P3-03 Streamlining a DNA-based Biosensor Detection System for the Detection of Non-PCR Amplified Genomic Pathogenic DNA Targets in Food

Tuesday, July 28, 2015
Hall B (Oregon Convention Center)
Masson Blow , Whittier College , Whittier , CA
Evangelyn Alocilja , Michigan State University , East Lansing , MI
Sylvia Vetrone , Whittier College , Whittier , CA
Introduction: Our DNA-based biosensor, which utilizes gold nanoparticles (AuNPs) for signal amplification and magnetic nanoparticles (MNPs) for easy and clean separation from samples, has been shown to detect non-PCR amplified genomic DNA targets (DNAt) from bacterial pathogens.  While this detection system can provide detection within an eight-hour window, we hypothesize it could be further streamlined to reduce the overall time to detection, as this would further reduce the overall cost of using this system. 

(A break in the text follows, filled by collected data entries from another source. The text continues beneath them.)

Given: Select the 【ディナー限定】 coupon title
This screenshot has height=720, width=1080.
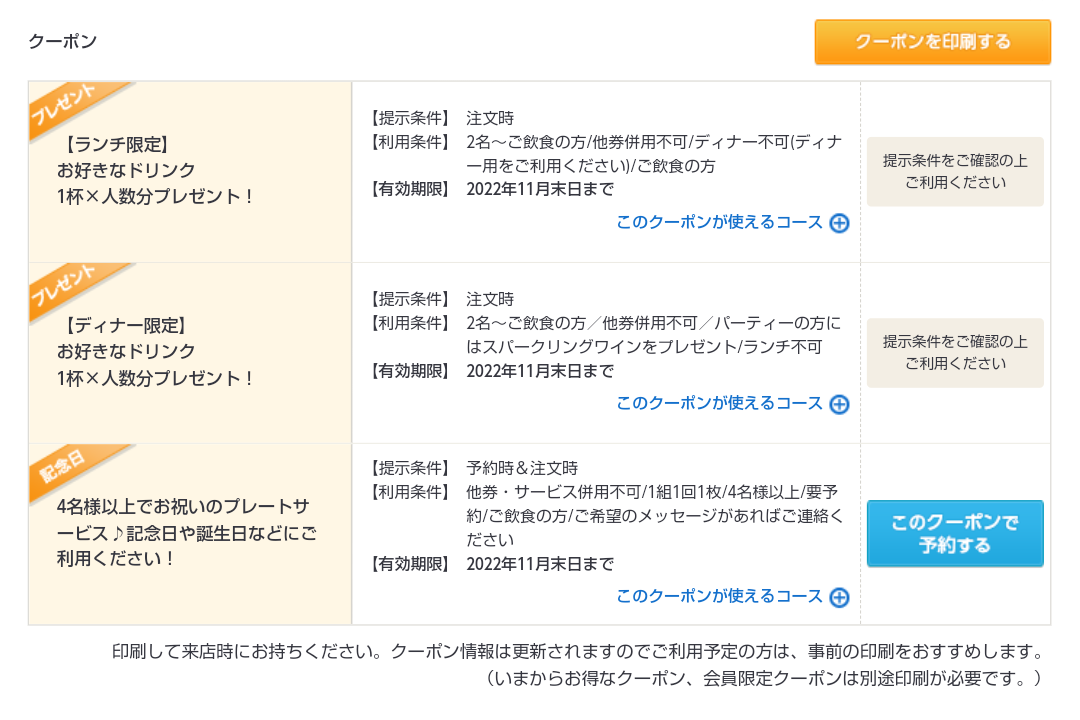Looking at the screenshot, I should [x=123, y=325].
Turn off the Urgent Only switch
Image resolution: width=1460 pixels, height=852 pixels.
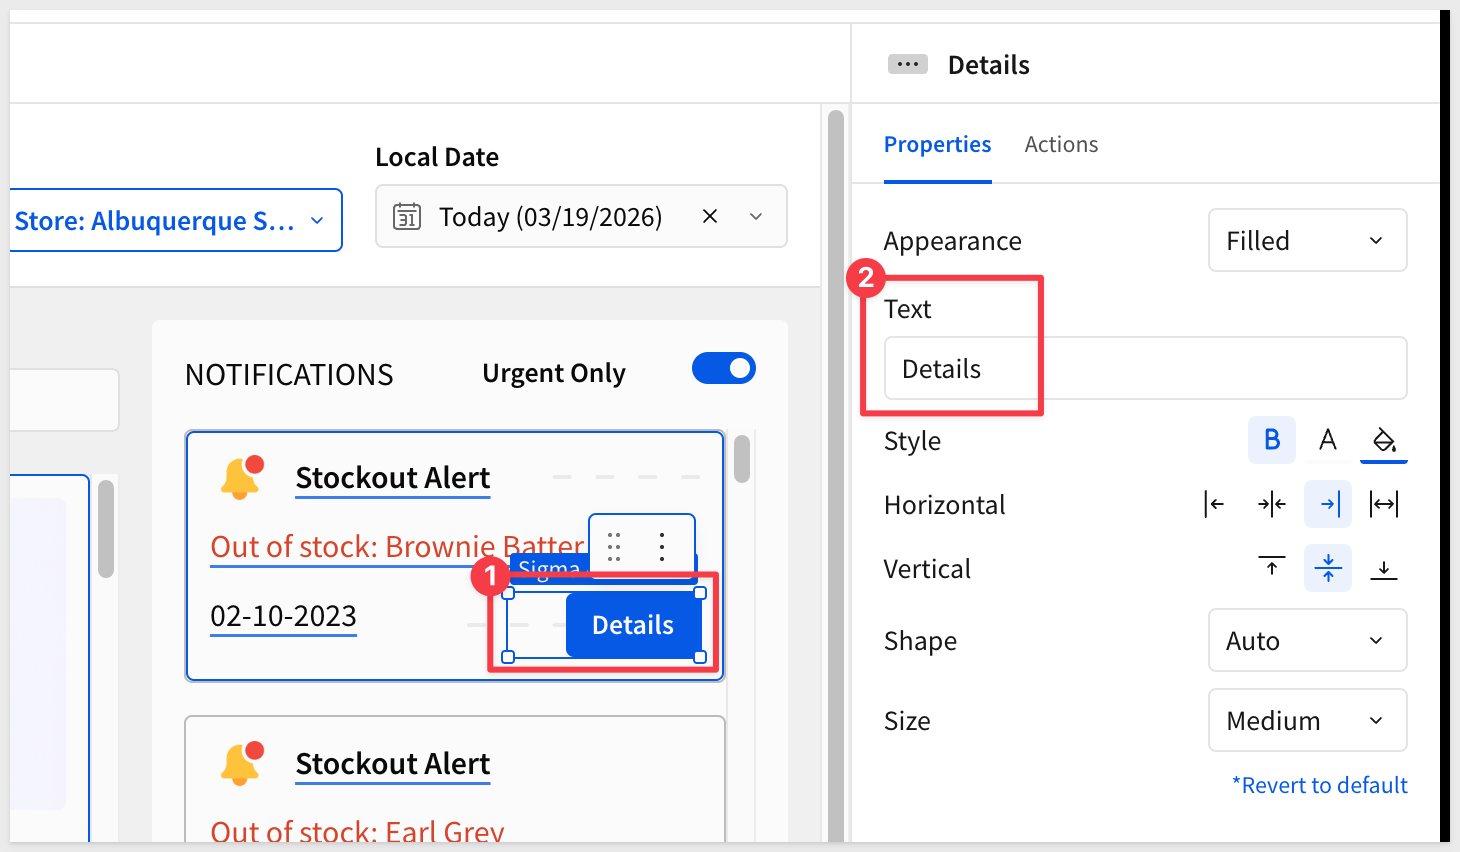724,369
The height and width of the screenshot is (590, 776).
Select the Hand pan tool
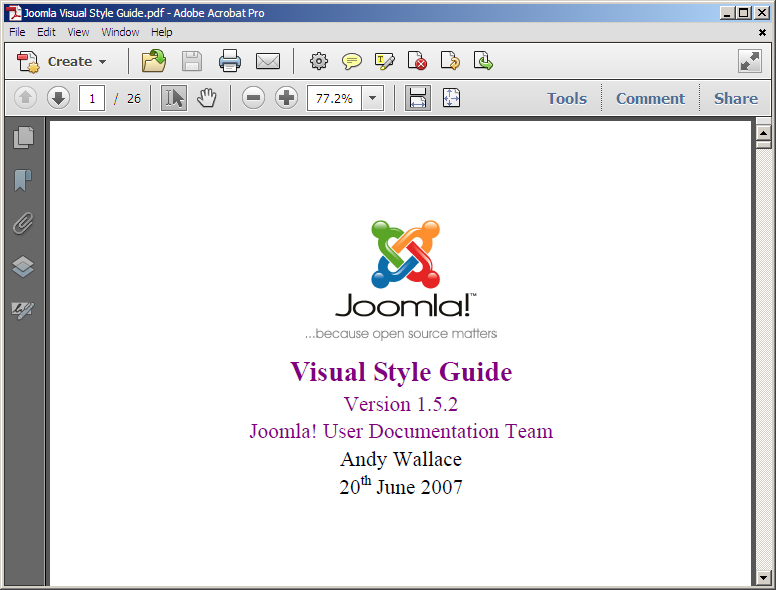tap(206, 98)
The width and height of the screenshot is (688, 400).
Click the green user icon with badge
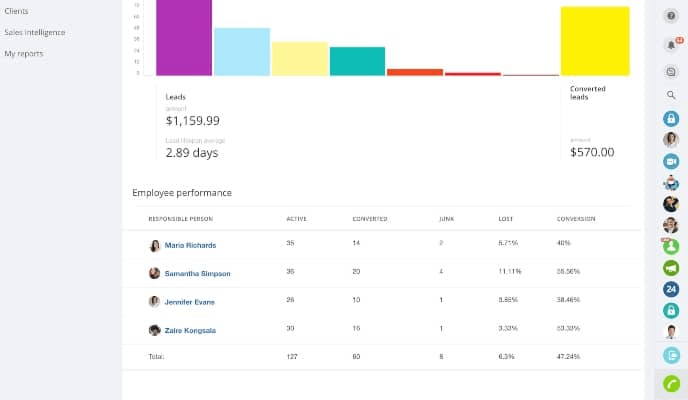(x=671, y=246)
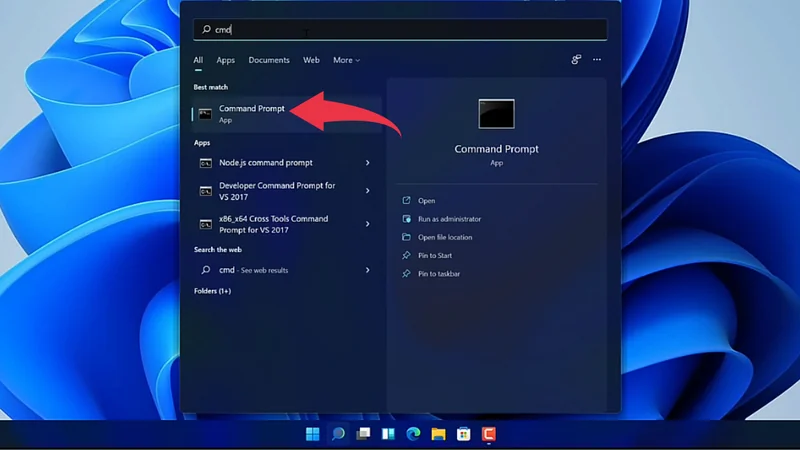Switch to the Apps filter tab

pos(226,60)
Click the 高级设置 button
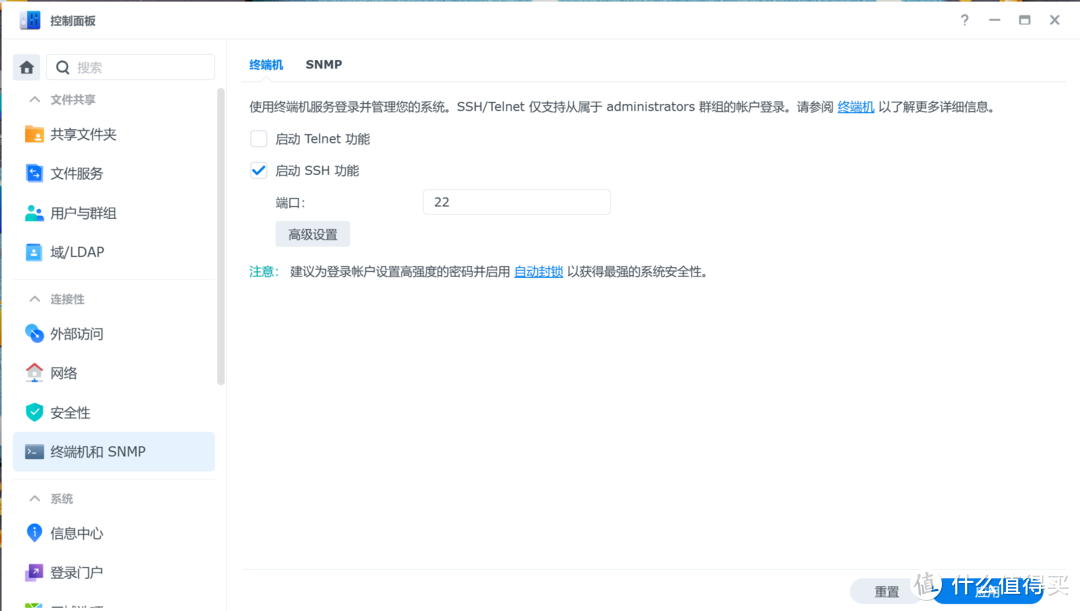The height and width of the screenshot is (611, 1080). [313, 233]
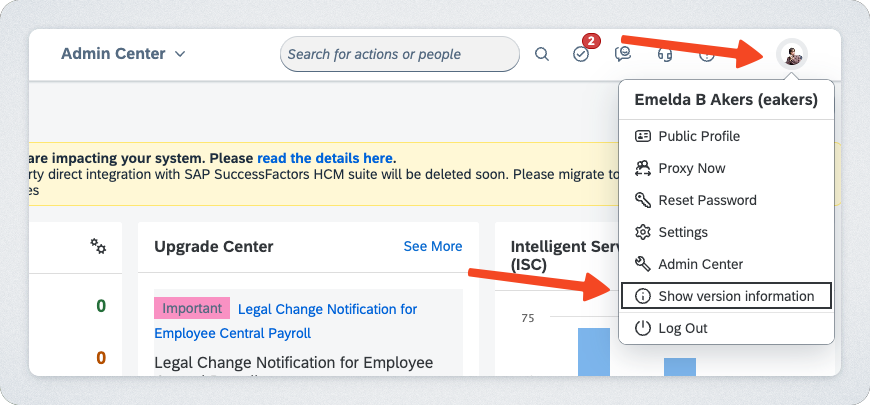Open the read the details here link
The image size is (870, 405).
click(x=324, y=158)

Purpose: The purpose of this study is to reduce the amount of time it takes go from sample preparation to detection, from seven hours to four hours, without reducing the quality or sensitivity of detection.

Methods: Genomic DNA was extracted from Salmonella Enteritidis and E. coli cultures using either Trizol® or phenol/alcohol method. For extraction, all incubation/centrifugation periods were reduced by 50%, while controls used the standard protocols. For detection, all incubation periods of the biosensor were reduced by 50%, while the controls used the published method. DNA yields were calculated using a nanophotometer. DNAt (50 ng/ml) were detected by hybridizing the DNAt into a sandwich-like structure consisting of MNPs/DNAt/AuNPs, which were then placed onto screen-printed carbon electrodes to detect the voltammetric peaks of gold using differential pulse voltammetry.  All samples were run in triplicate.

Results: DNA yields were similar (P ≥ 0.05) between the normal and reduced incubation/centrifugation protocols.  Equally, reducing the incubation periods of the biosensor system did not impact its ability to detect non-PCR amplified genomic DNAt compared to the established method (P ≥ 0.05); peaks ranging from 2.5 x 10-5 A to 4.8 x 10-5 A were achieved using both methods. 

Significance: These findings suggest that reducing the incubation periods within the DNA extraction method and biosensor system did not impact the overall sensitivity of this detection method, and that it can effectively detect pathogenic DNAt within a four-hour window.